[Stated task]:
Please copy out, word for word, the lines of the material below from the line with "Task: Click the" to the line with "click(x=1015, y=28)", both included, and nothing else.

[Provided material]:
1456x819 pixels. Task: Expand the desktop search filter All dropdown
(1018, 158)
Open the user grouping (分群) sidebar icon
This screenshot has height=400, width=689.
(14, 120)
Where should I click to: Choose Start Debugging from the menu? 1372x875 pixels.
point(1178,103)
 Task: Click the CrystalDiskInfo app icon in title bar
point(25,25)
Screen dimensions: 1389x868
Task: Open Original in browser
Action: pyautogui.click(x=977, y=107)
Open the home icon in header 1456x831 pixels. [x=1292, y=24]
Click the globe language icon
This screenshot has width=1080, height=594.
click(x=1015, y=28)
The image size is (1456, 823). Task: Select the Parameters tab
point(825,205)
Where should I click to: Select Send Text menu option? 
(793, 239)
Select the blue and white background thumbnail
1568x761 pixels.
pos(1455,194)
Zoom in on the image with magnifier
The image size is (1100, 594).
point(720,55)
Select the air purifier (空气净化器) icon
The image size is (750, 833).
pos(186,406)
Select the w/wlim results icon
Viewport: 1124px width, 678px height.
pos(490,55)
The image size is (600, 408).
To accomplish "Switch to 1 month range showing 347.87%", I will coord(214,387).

[Solution to this problem]:
 Task: Click the CrystalDiskInfo app icon in title bar
point(25,25)
Screen dimensions: 1389x868
Task: Open Original in browser
Action: pyautogui.click(x=977, y=107)
Open the home icon in header 1456x831 pixels. [x=1292, y=24]
Click the globe language icon
This screenshot has width=1080, height=594.
click(x=1015, y=28)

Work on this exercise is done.